Naturally, they all wanted to come to the parade with me the following year. I have not attended the Phagwah parade in many many years, but when it comes to mind it reminds me of a time well spent with family and friends as we embraced the arrival of a bright and beautiful time of year. Today I’d like to share with you my mom’s gulgula recipe, it’s a favorite of my cousin, Ashley. She always used to wait patiently for Phagwah to come around for my mom’s “sweet pholourie” as she would commonly call it. She said it tasted even better when made especially during Holi.
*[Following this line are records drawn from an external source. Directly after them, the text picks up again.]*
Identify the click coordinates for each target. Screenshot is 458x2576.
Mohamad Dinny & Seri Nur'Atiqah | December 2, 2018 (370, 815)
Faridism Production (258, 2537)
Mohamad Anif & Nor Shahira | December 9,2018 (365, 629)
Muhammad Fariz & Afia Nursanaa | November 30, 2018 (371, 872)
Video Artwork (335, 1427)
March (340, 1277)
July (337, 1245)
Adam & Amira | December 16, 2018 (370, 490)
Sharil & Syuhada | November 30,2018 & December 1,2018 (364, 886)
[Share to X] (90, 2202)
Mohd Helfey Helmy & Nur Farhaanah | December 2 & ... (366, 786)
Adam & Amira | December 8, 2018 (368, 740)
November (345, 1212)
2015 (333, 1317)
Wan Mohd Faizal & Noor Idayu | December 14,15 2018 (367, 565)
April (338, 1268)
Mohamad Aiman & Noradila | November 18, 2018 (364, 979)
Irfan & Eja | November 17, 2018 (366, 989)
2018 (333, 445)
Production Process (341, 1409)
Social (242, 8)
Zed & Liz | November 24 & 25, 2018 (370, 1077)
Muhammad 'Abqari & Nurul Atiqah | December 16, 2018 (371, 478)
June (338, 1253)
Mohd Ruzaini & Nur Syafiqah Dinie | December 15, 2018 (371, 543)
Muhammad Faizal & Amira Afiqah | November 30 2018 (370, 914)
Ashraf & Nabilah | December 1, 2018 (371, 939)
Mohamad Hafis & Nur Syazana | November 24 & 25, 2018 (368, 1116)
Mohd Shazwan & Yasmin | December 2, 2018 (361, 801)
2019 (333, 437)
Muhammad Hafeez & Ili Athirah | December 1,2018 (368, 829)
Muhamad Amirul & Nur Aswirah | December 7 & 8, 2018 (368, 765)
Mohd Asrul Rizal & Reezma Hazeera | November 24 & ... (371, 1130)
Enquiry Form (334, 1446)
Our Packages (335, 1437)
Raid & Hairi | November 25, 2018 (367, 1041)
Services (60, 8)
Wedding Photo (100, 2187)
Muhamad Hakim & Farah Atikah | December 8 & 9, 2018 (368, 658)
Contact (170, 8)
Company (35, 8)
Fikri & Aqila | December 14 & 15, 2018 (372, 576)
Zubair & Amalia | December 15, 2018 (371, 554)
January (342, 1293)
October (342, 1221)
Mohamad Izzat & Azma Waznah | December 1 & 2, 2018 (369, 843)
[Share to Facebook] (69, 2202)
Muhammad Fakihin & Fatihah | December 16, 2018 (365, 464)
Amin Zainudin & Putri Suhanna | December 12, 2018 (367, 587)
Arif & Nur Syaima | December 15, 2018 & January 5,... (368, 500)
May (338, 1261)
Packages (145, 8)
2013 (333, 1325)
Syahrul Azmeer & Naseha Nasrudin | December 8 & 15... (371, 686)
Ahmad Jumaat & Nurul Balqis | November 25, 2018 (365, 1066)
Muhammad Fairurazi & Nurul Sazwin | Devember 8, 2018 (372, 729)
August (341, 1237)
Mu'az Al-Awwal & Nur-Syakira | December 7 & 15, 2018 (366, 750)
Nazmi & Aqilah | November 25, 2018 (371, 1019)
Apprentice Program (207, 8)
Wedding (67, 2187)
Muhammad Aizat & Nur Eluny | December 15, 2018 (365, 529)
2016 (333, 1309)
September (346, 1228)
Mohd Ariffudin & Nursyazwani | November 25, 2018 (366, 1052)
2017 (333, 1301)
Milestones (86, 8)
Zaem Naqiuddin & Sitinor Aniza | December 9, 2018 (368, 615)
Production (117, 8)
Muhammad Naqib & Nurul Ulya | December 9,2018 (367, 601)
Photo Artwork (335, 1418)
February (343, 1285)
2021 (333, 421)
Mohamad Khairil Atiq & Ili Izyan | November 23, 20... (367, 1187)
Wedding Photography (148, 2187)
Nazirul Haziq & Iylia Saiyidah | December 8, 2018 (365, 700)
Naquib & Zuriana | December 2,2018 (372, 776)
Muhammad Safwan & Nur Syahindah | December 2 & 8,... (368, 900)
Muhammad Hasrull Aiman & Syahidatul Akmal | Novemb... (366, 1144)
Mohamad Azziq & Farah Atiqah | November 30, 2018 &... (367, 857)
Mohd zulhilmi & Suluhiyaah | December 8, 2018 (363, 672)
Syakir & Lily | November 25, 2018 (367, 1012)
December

For all those celebrating next week, have a happy and safe Holi!
|Holi celebrations (photo taken from Google Images)|
You’ll need two very ripe bananas.
Peel and get ready to mash it up- the banana, not the dance floor. (I cut this recipe in half since it’s just my husband and I that will eat it- that’s why you only see one banana here).
Until it’s as smooth as you can get it.
Add the following spices, sugar, and extract.
Stir in the flour and baking powder.
Fold in any raisins or maraschino cherries, if you desire them.
Use two spoons to drop batter into hot oil. Scoop up some batter with one spoon and use the other to sort of shape the batter before dropping it into the oil. Fry until dark brown, but not burnt, drain on paper towel.